In Old Testament times, the Israelites understood the power behind a name. Whether there was actual spiritual blessing or power imparted through a God-given name, or whether the names given simply powerfully influenced the thoughts and beliefs of persons about themselves, the names of the Old Testament characters in many ways predicted or foreshadowed important characteristics or the roles that they would play. “Hephzibah” is found twice in the Old Testament, 2 Kings 21:1 and Isaiah 62:4. Translated from the original Hebrew, Hephzibah literally means, “My delight is in her.” In 2 Kings 21:1, Hephzibah is the name of King Hezekiah’s wife. The name Hephzibah or Hafzbah expresses a very clear idea. Since the same root hafz means "guarding" or "taking care of," all words from this root suggest the idea of "safeguarding," and therefore the name Hephzibah means not only someone who evokes delight, but also "one who is guarded," a "protected one."
The more enigmatic use of the term can be found in Isaiah 62:4: “No longer will they call you Deserted, or name your land Desolate. But you will be called Hephzibah, and your land Beulah; for the LORD will take delight in you, and your land will be married.” In this passage, God is speaking to the nation of Israel, who had turned from a monotheistic worship of the one, true God to a mishmash of idolatry, including worship of the Baals and Ashtoreth, in combination with worship of God. Because of this “adultery,” God turned from Israel, and the Northern Kingdom was invaded by the Assyrians in 732 BC, which resulted in the loss of the northern territory surrounding the Sea of Galilee. In 722 BC, the Samarian area fell to Assyria, resulting in the deportation of vast numbers of the Israelites to other parts of the Assyrian Empire.
Isaiah 62:4 is a message of hope to the nation of Israel. God plans to change its name from Deserted and Desolate to Hephzibah and Beulah. Beulah means “married.” When God changes a name in the Bible, it conveys transformation, a second chance, and a new beginning. This passage promises the restoration of Israel to a place of favor and protection in God’s sight. Through this passage, the whole world knows that God finds delight in Israel and is married to her. He will no longer forsake His people. The Lord has sworn to never again allow a conqueror to overcome Israel, and Israel will exist in a sanctuary of safety.

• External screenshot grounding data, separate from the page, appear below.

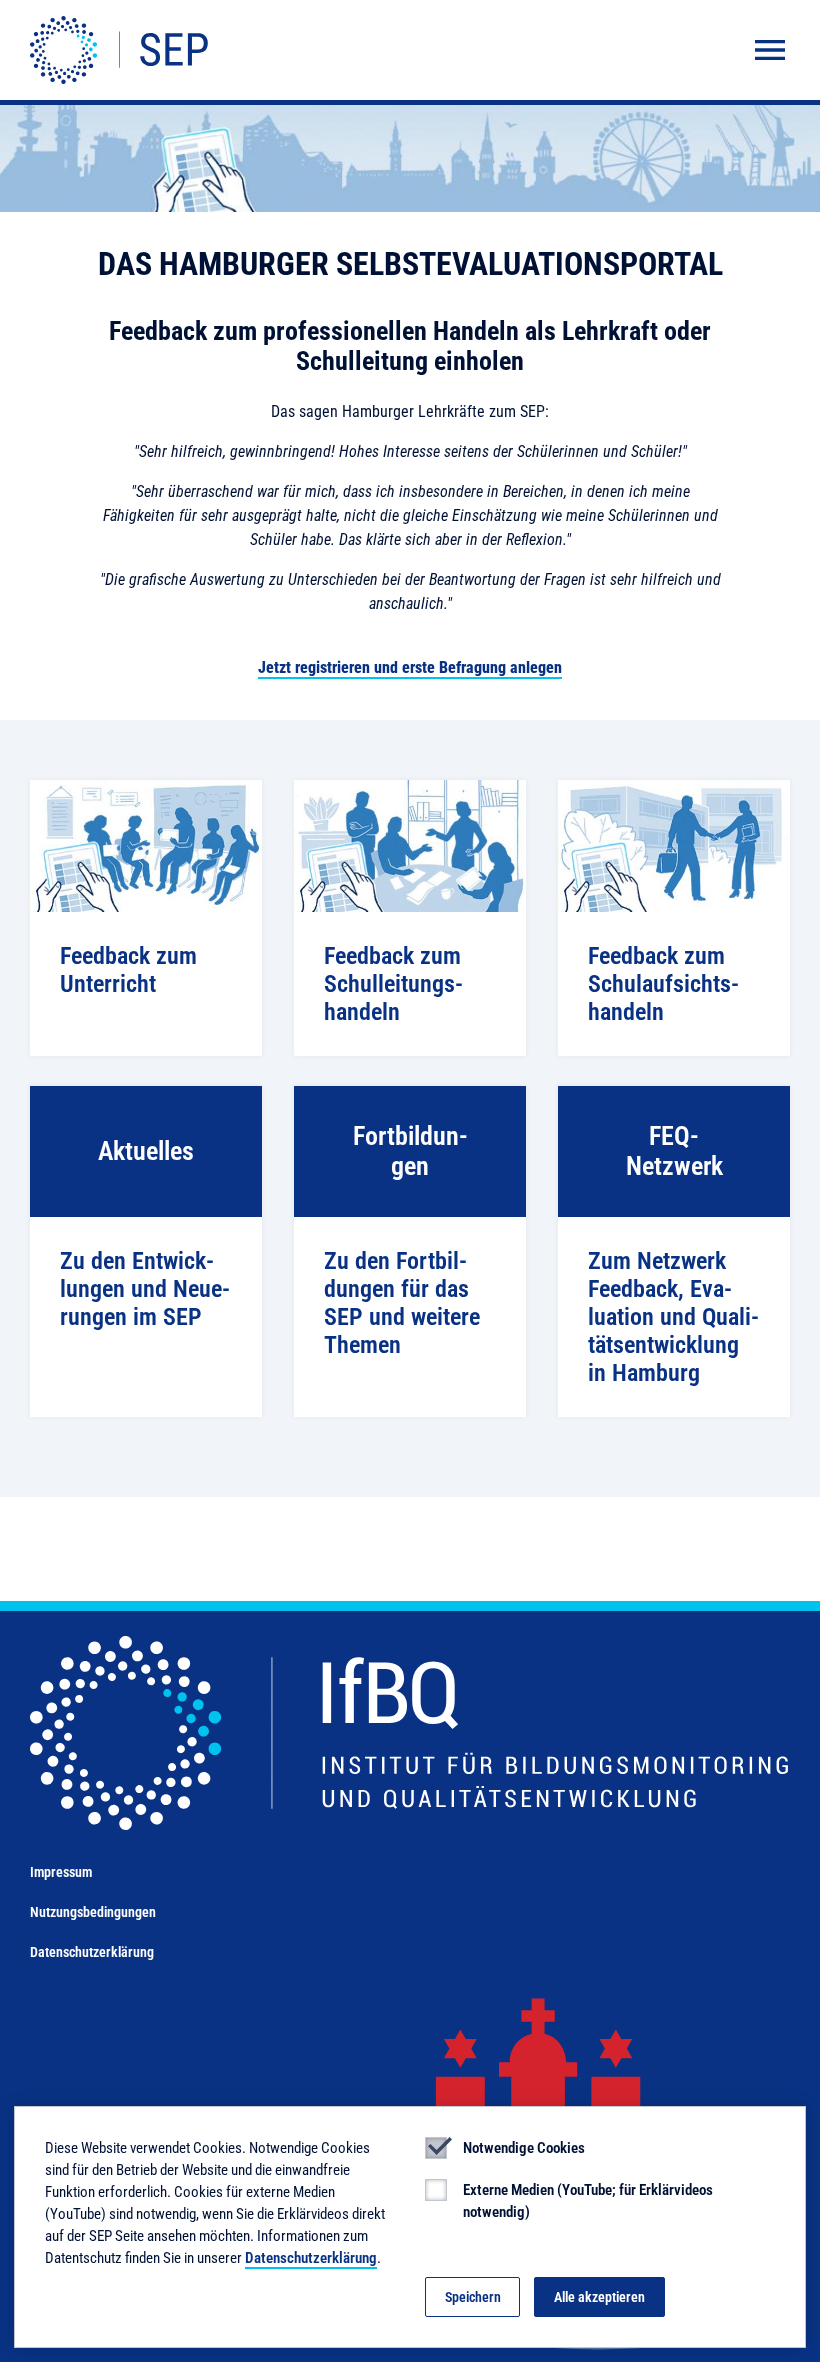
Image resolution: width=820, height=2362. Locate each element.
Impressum (61, 1872)
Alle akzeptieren (599, 2297)
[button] (770, 50)
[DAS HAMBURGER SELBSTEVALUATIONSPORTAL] (119, 50)
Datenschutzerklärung (92, 1952)
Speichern (473, 2297)
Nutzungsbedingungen (93, 1912)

Israel would prepare the way for all those to come to receive the Lord’s salvation. Ultimately through Israel, Jesus came bringing His reward and recompense, fulfilling the Old Testament prophetic passages for the Messiah. Israel will be called “the Holy People, the Redeemed of the LORD; and you will be called Sought After, the City No Longer Deserted” (Isaiah 62:12). Since its rebirth in 1948, the nation of Israel has survived despite the fact that it is totally surrounded by enemies sworn to its destruction. For those familiar with Isaiah 62:4, however, the persistence of Israel should come as no surprise. The message of hope to the nation of Israel is ultimately a message of hope to all mankind, for from Israel comes the hope of the ages, the Messiah, Jesus Christ.